--- Metin Parçası ---
╭──
Dikmen Gürün
Genco Erkal: Türk tiyatrosunun büyük sanatçılarından biri. Altmış yıldır sahnelerden yaydığı ışığın gücünü toplumcu söylemi ve bu anlamda ödün vermez duruşuyla besleyen bir tiyatro insanı.
Değerli akademisyen Prof. Dr. Ayşegül Yüksel, Genco Erkal’ın sahnede 60. yılını ve Dostlar Tiyatrosu’nun 50. yılını “Güneşin Sofrasında: Genco Erkal’ın Dostlar Tiyatrosu Serüveni” kitabıyla kutluyor. 2019 yılının son günlerinde Kırmızı Kedi Yayınevi’nden çıkan kitap on üç bölümden oluşuyor.
Ayşegül Yüksel, Genco Erkal’ın ve Dostlar’ın dünyasına yaptığı bu yolculukta kronolojik bir çizgi izlemiyor. İleriye gidiyor, geriye sarıyor ve Dostlar Tiyatrosu’nu özel kılan çalışmalar üzerine odaklanıyor. Genco Erkal’ın amatör bir tiyatrocu olarak genç oyuncularla çalışmalarına, oyuncu ve yönetmen olarak Kent Oyuncuları’ndan Arena Tiyatrosu’na ve de Arena’da onu yıldızlaştıran “Aslan Asker Şvaky” yorumuna değiniyor. Ardından, Gülriz Sururi-Engin Cezzar Tiyatrosu’nda sahnelediği ve İzmarit Nuri ile Politikacı rollerini üstlendiği Haldun Taner’in epik müzikali “Keşanlı Ali Destanı” ile yıldızının daha da parladığını görüyoruz… Genco Erkal için, Asaf Çiyiltepe’li AST ve orada oynadığı “Bir Delinin Hatıra Defteri” ayrı bir satırbaşıdır. Ayşegül Yüksel’in deyişiyle; Erkal, 1965-66 dönemindeki ilk yorumunda Nikolay Gogol’un Poprişçin karakterini psikolojik açıdan ele alırken, yıllar sonra, 1968’de, Dostlar Tiyatrosu’nun kuruluş aşamasında gerekli anaparayı sağlamak için oyunu tekrar oynayacak ve bu sefer daha politik, daha Brecht’çi bir yaklaşım sergileyecektir. Bugün de, dolu salonlara oynarken aynı politik çizgide yol alır sanatçı. Genco Erkal’ın Brecht yolculuğu da yine AST’ta, 1966’da “Arturo Ui’nin Önlenebilir Yükselişi” ile başlar ve Dostlar’da devam eder.
╰──
--- Verilen Malzeme ---
╭──
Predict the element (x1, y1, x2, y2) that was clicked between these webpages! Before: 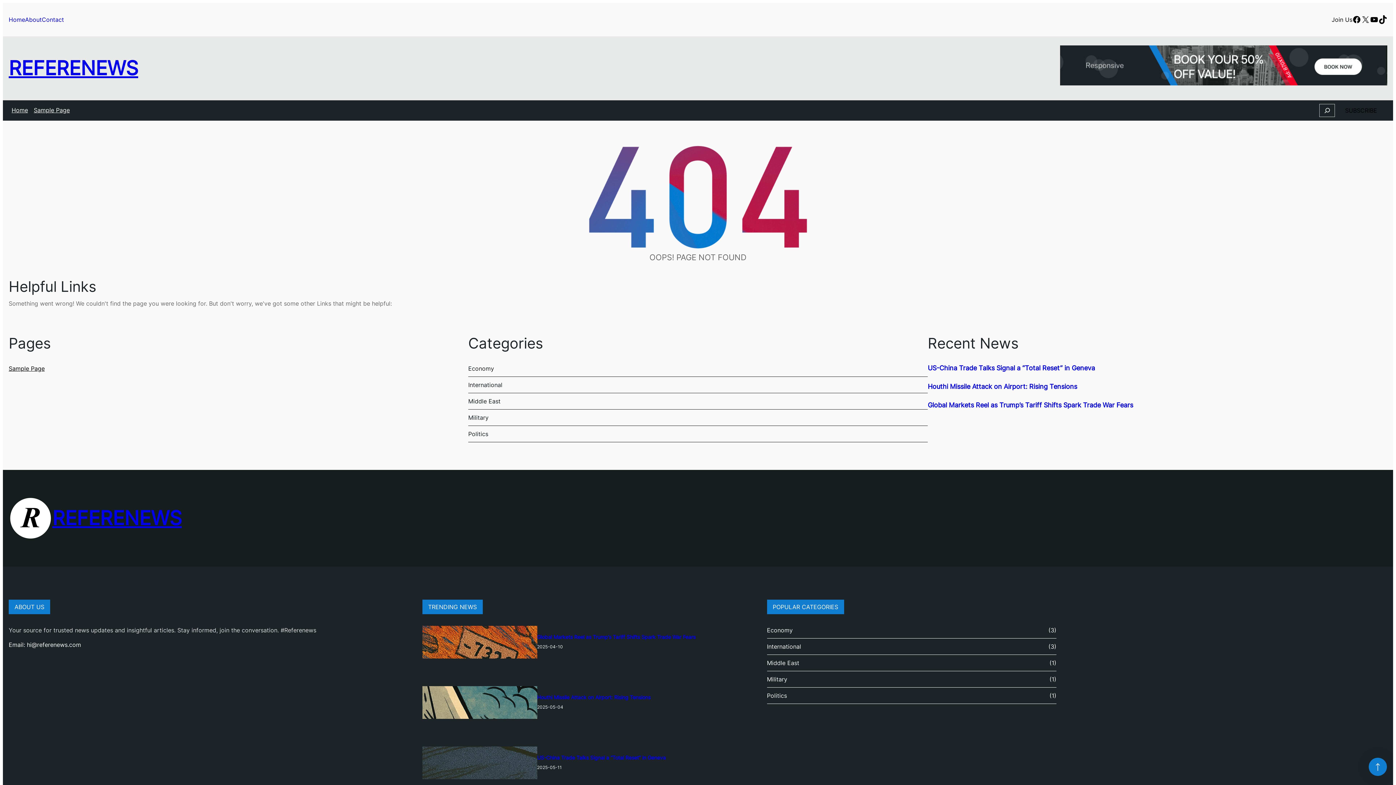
╰──
--- Çözülecek Sorular ---
• a. Genco Erkal yazısına göre aşağıdaki ifadeler metinle uyuşuyor mu? Her biri için evet ya da hayır deyin ve kararı belirleyen sözleri metinden aynen aktarın.
(i) Kitap on üç bölümden oluşuyor.
(ii) Ayşegül Yüksel kitapta kronolojik bir çizgi izliyor.
(iii) Genco Erkal'ın Brecht yolculuğu Dostlar Tiyatrosu'nda başlar.
• b. Genco Erkal yazısındaki "Bugün de, dolu salonlara oynarken aynı politik çizgide yol alır sanatçı." cümlesini İngilizceye çevirin.
• c. Genco Erkal yazısında "Dikmen Gürün" sözlerinden "bir tiyatro insanı." sözlerine kadar uzanan bölümü, bu sözler dahil, aynen alıntılayın.

--- Sırasıyla Cevaplar ---
• a.
(i) Evet: "2019 yılının son günlerinde Kırmızı Kedi Yayınevi’nden çıkan kitap on üç bölümden oluşuyor."
(ii) Hayır: "Ayşegül Yüksel, Genco Erkal’ın ve Dostlar’ın dünyasına yaptığı bu yolculukta kronolojik bir çizgi izlemiyor."
(iii) Hayır: "Genco Erkal’ın Brecht yolculuğu da yine AST’ta, 1966’da “Arturo Ui’nin Önlenebilir Yükselişi” ile başlar ve Dostlar’da devam eder."

• b. Today, too, the artist follows the same political line while playing to full houses.

• c.
Dikmen Gürün
Genco Erkal: Türk tiyatrosunun büyük sanatçılarından biri. Altmış yıldır sahnelerden yaydığı ışığın gücünü toplumcu söylemi ve bu anlamda ödün vermez duruşuyla besleyen bir tiyatro insanı.